彼の評価がようやく花開いたのは、1803(享和3)年。すでに49歳となる彼が書き上げた『世響音羽桜(よひびけおとわざくら)』によって、立作家としての名声を得ることとなる。以後ヒットを連発することとなった彼は、1811(文化8)年に四代目鶴屋南北を襲名するに至る。
しかし、遅咲きであった彼の中には、長年の下積みの中で受けた数々の蔑視によって蓄積された怨念が宿っていたようである。晩年に書き上げた彼の最高傑作「四谷怪談」は、世に怪奇を起こそうと意図した彼の呪いが込められていると言われているのだ。

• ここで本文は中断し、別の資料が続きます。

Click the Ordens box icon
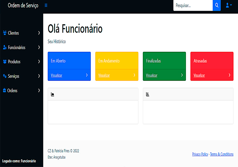Viewport: 238px width, 167px height. tap(4, 90)
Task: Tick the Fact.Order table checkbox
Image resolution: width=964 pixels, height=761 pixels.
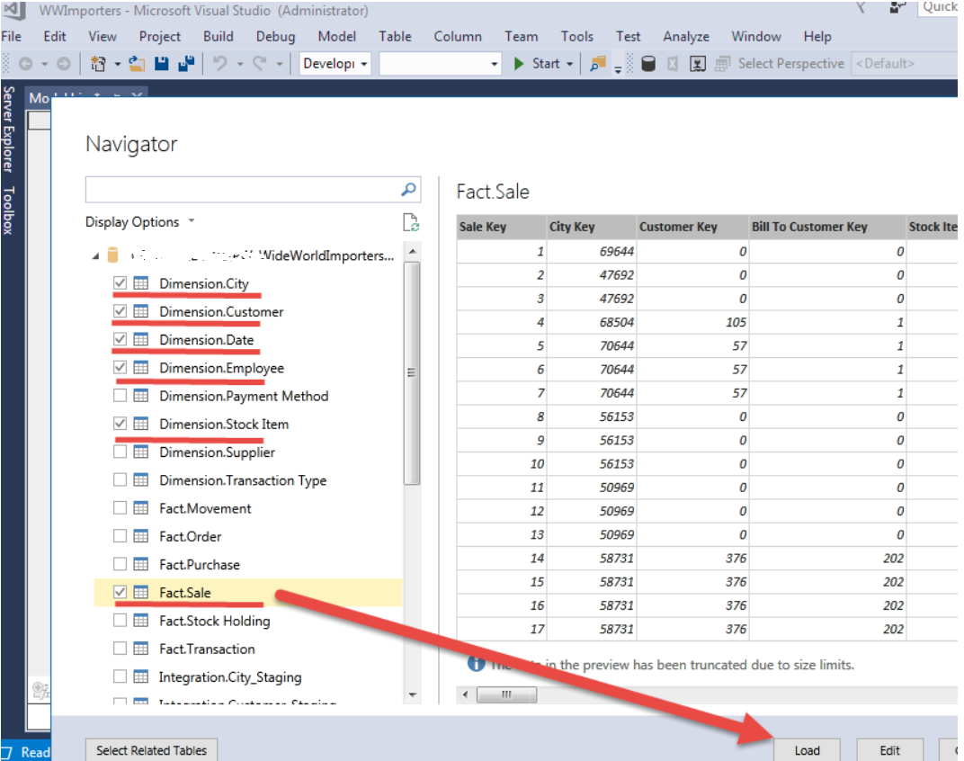Action: coord(121,536)
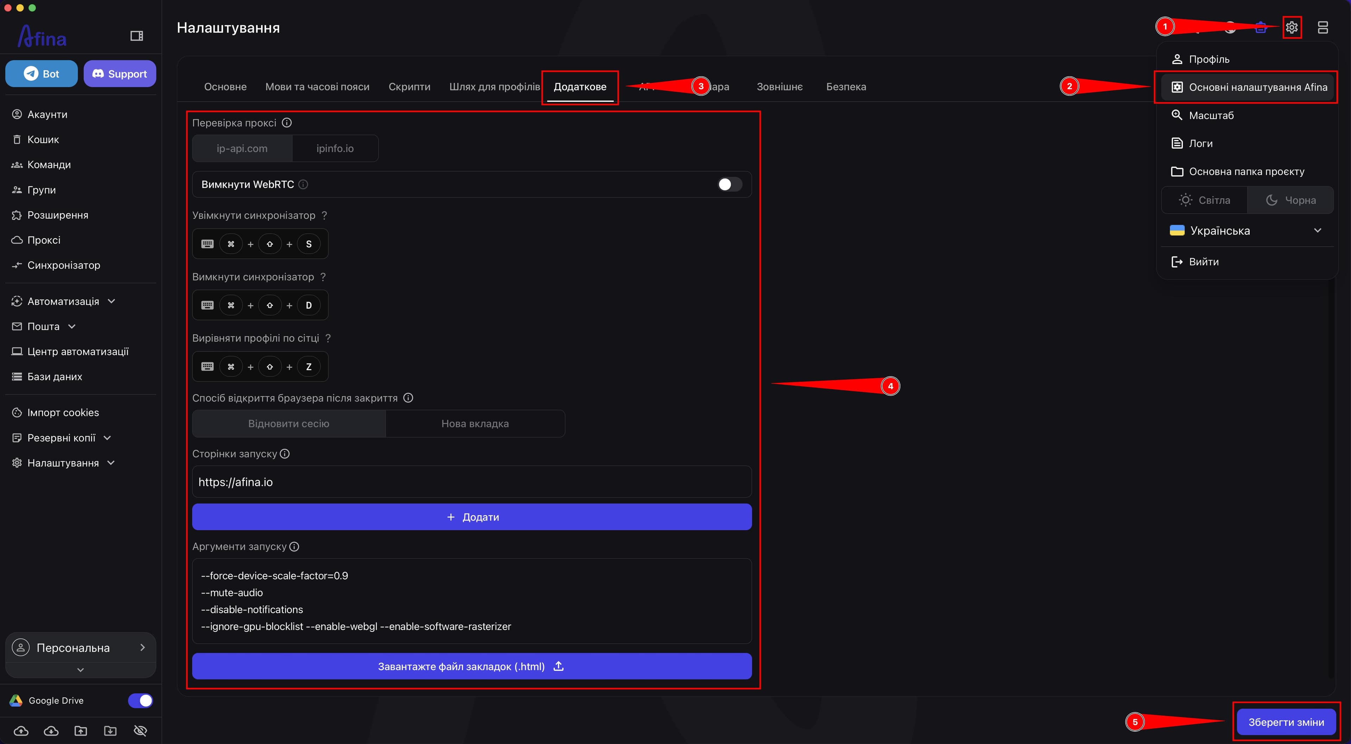Click the cloud download icon
Viewport: 1351px width, 744px height.
click(51, 730)
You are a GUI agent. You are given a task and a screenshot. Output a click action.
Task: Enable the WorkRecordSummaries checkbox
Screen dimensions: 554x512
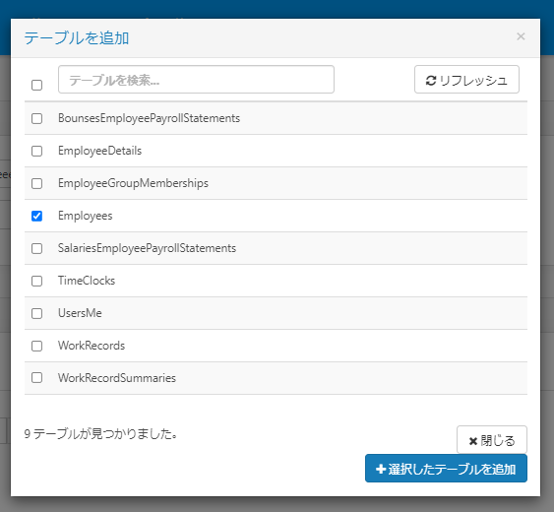point(36,378)
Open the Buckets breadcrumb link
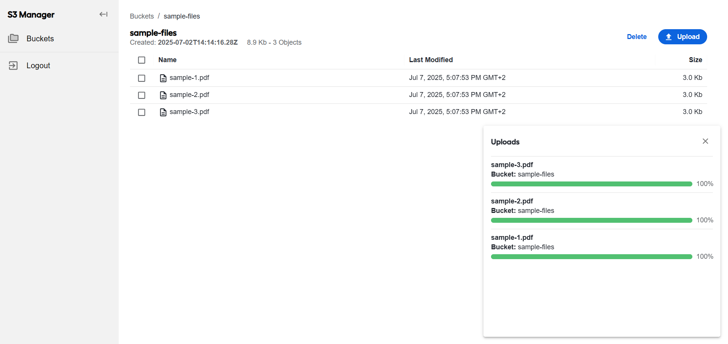Image resolution: width=728 pixels, height=344 pixels. click(x=142, y=16)
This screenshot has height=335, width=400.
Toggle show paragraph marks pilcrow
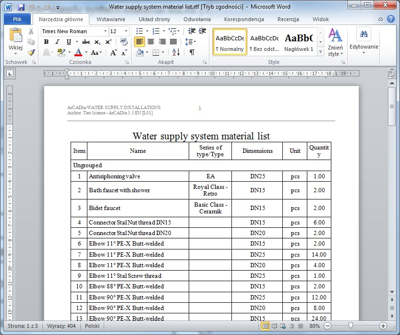point(192,52)
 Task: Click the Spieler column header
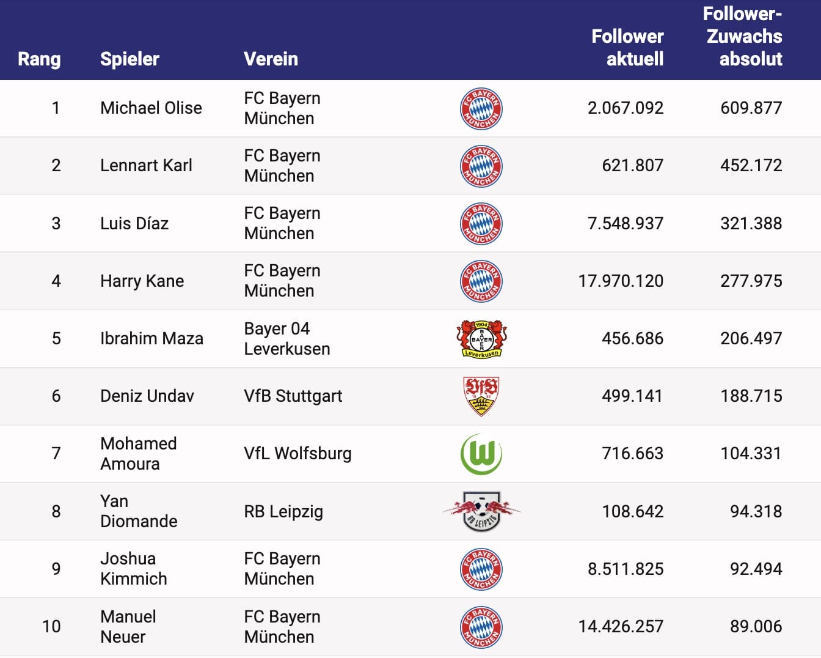click(130, 59)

南北は、台本を書くだけにとどまらず、配役、舞台音楽といったものまで細かく指示を入れた総合演出の先駆けとも言われている。舞台での呪いが、その演出の一環であった可能性はあるかもしれないが、現代においてなお呪いともとれる出来事が囁かれるのは実に不可解な話だ。
ところで、於岩稲荷神社によると、岩は良妻賢母の鑑であり伊右衛門とは仲睦まじい円満な夫婦であったと説明されている。治安維持の役職を担っていた田宮家の初代田宮又左衛門の娘であった岩が厚く信仰していた田宮神社が、岩による家勢の復興への尽力および後年の四谷怪談のヒットにあやかり“お岩さん”を祀るものとなったのが於岩稲荷神社であるという。
岩と伊右衛門の関係も、怪談で語られているものとは全く異なっているのはなんとも不思議である。現在でも、楽しげな日常の背景に実は裏設定が存在するというような話が、多くの国民的アニメなどの都市伝説として流布されている。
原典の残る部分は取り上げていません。